Esta sala conclui a exposição pois a mesma condensa todo o imaginário infantil tão típico e observável nas obras de Paula Rego, recriando um mundo de fantasia, de faz-de-conta, num cenário quase idílico de uma ilha com vegetação luxuriante. Mas tal cenário não é tão perfeito quanto parece dadas as perigosas criaturas, os inimigos e o Capitão Gancho que ali assustam os meninos e com quem muitas vezes se envolvem em lutas. Há uma reminiscência ao mundo de infância da artista na realização desta colectânea, momento esse que a mesma nunca abandonou e que tanto influência a sua determinação criativa na construção de um território figurativo único.
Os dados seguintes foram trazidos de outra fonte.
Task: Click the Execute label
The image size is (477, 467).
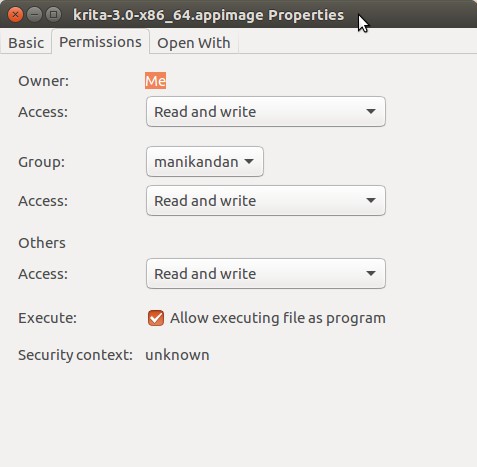Action: pyautogui.click(x=47, y=318)
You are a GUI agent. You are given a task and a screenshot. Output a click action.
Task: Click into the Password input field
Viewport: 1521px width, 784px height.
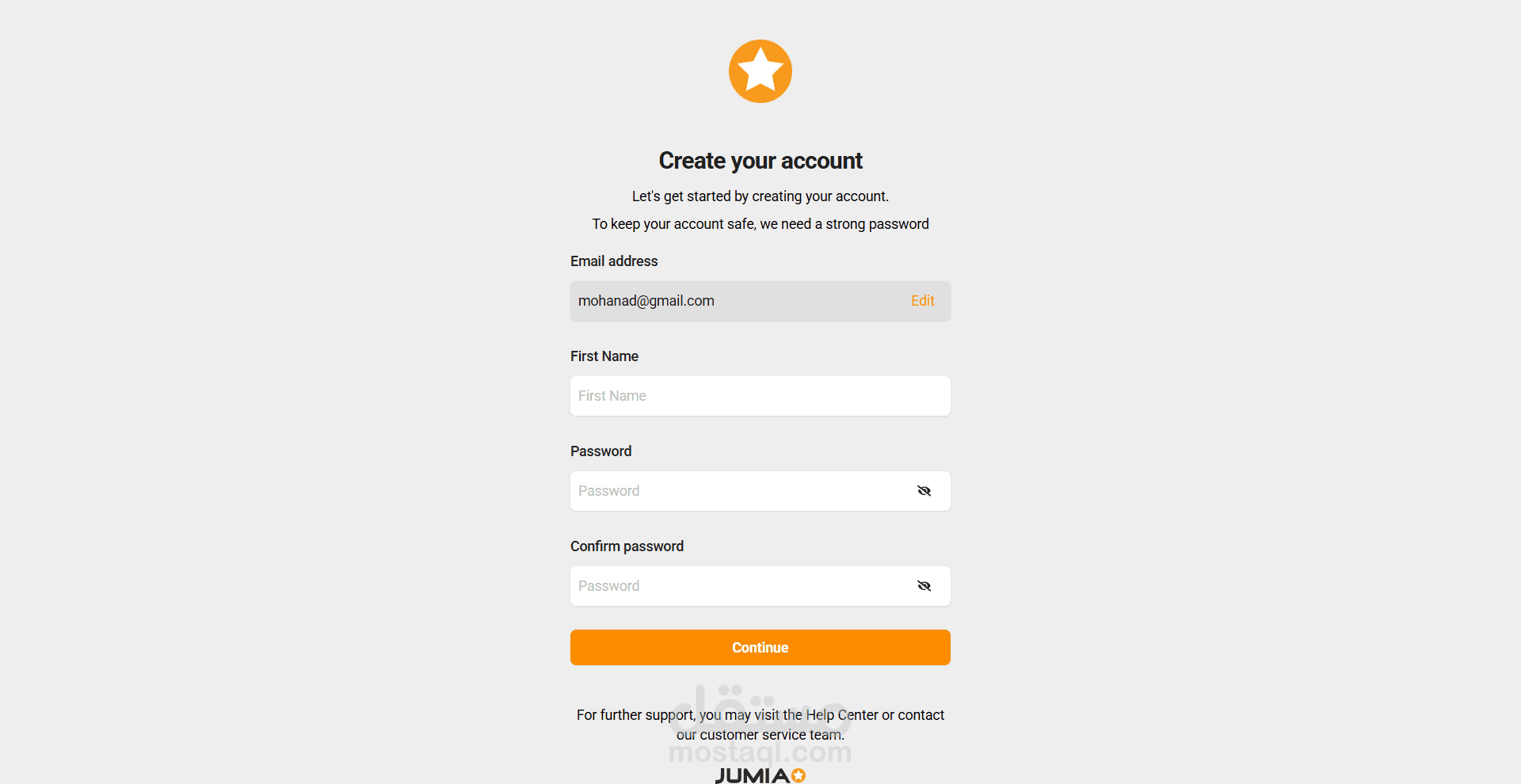(x=737, y=491)
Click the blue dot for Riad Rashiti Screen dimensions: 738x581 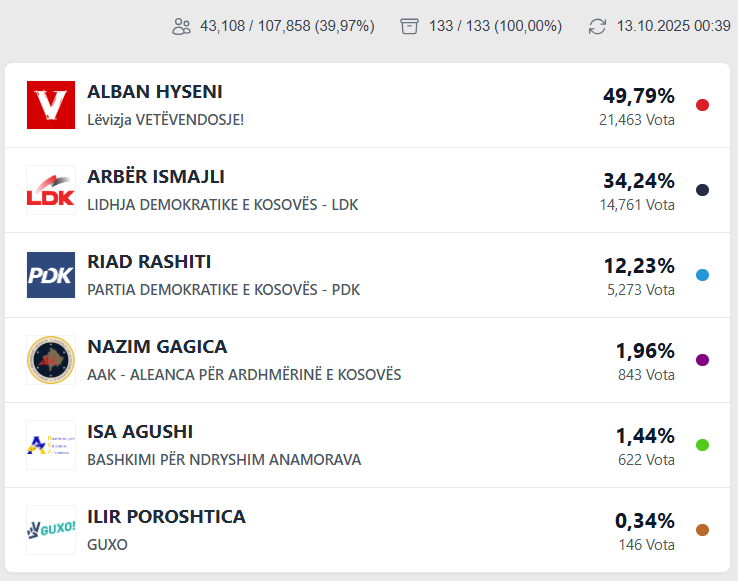[702, 275]

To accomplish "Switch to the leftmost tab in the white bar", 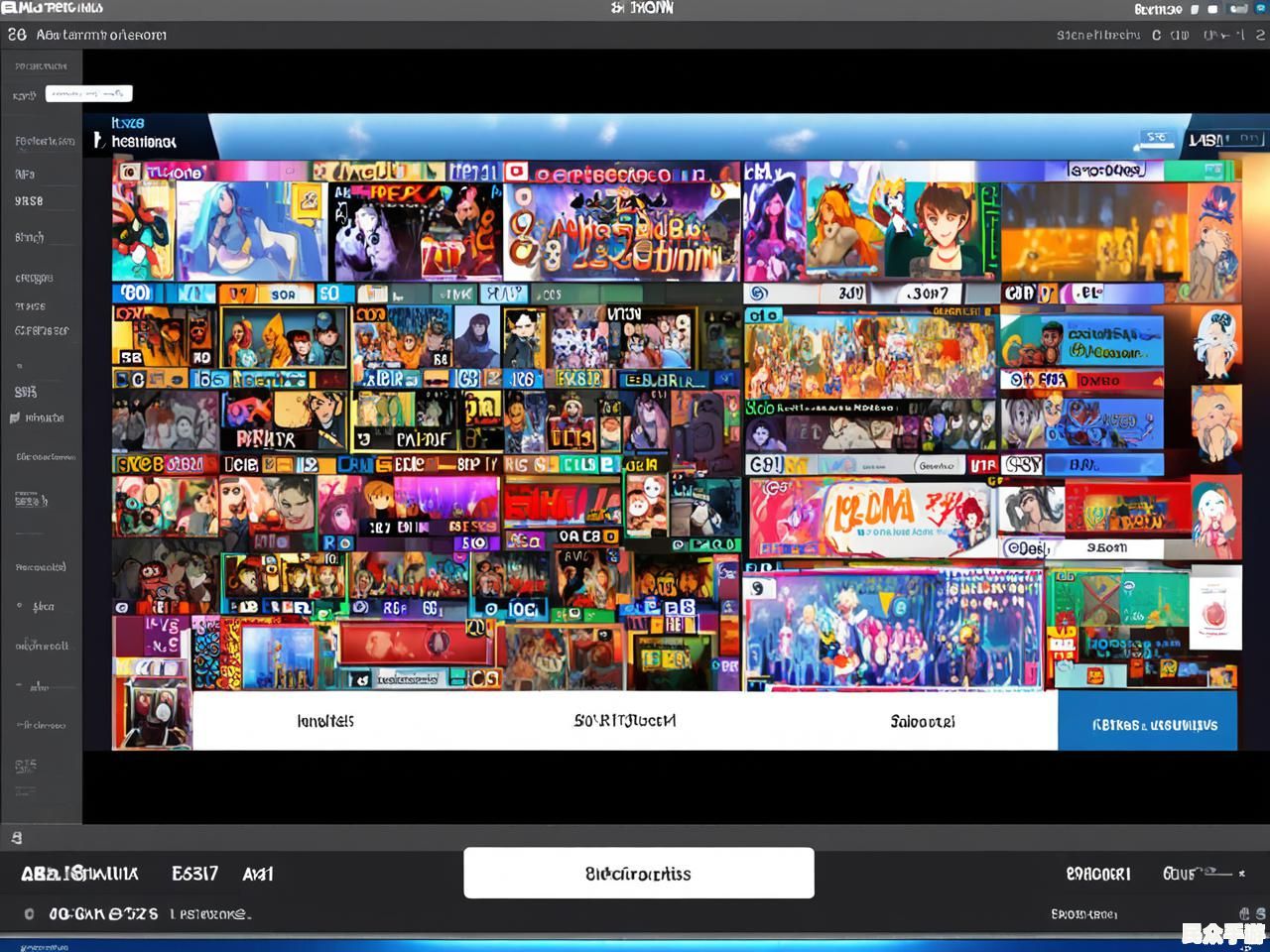I will click(325, 721).
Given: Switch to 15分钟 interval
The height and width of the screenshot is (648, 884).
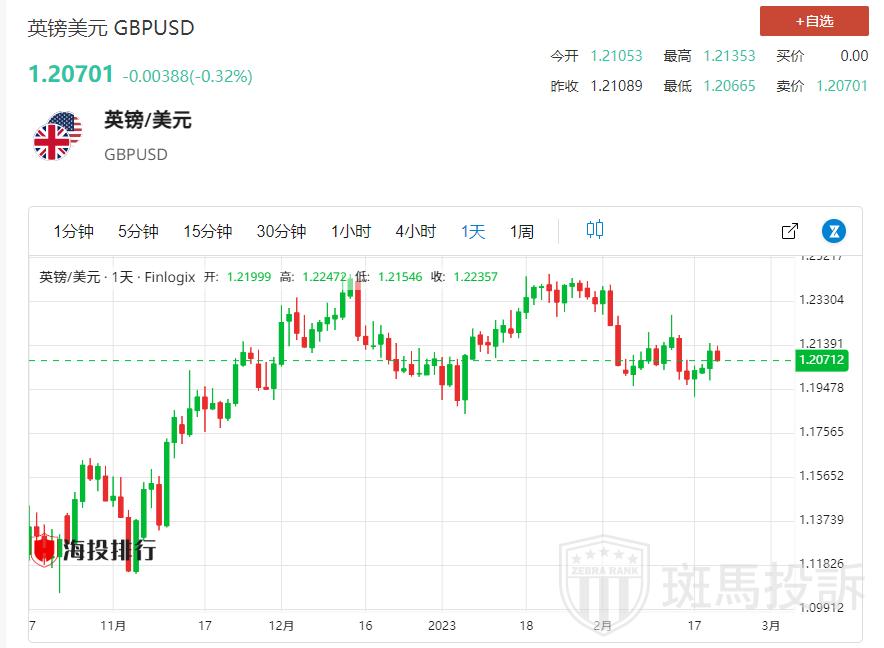Looking at the screenshot, I should (207, 232).
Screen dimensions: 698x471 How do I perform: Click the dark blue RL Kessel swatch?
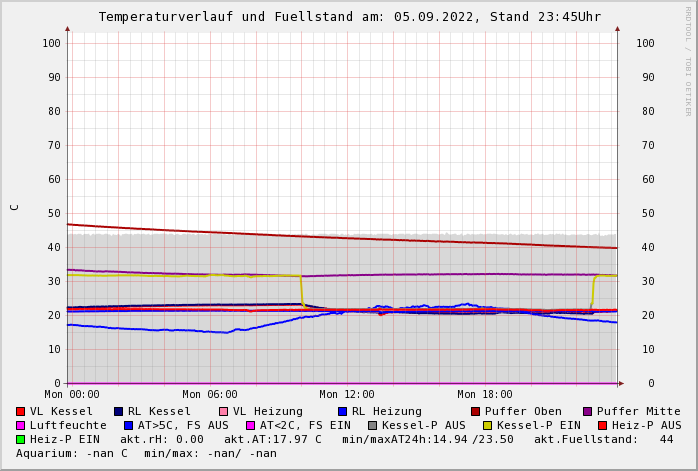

A artista conta-nos uma história não tão mágica como a contada pela Disney, focando-se na sua parte negra, repercutindo, uma vez mais, a sua vida na própria história. Exemplo disto é o quadro “A Canção de Wendy”, uma tela caraterizada pelo uso de tonalidades vermelhas e escuras, transmitindo uma ideia de tristeza, retratando os diversos abortos que a própria pintora teve. Na obra, Wendy está grávida e no plano de fundo observam-se vários bebés ensanguentados. O uso e o maltrato da criança também é objeto de referência ao longo da exposição, através da figura do Capitão Gancho.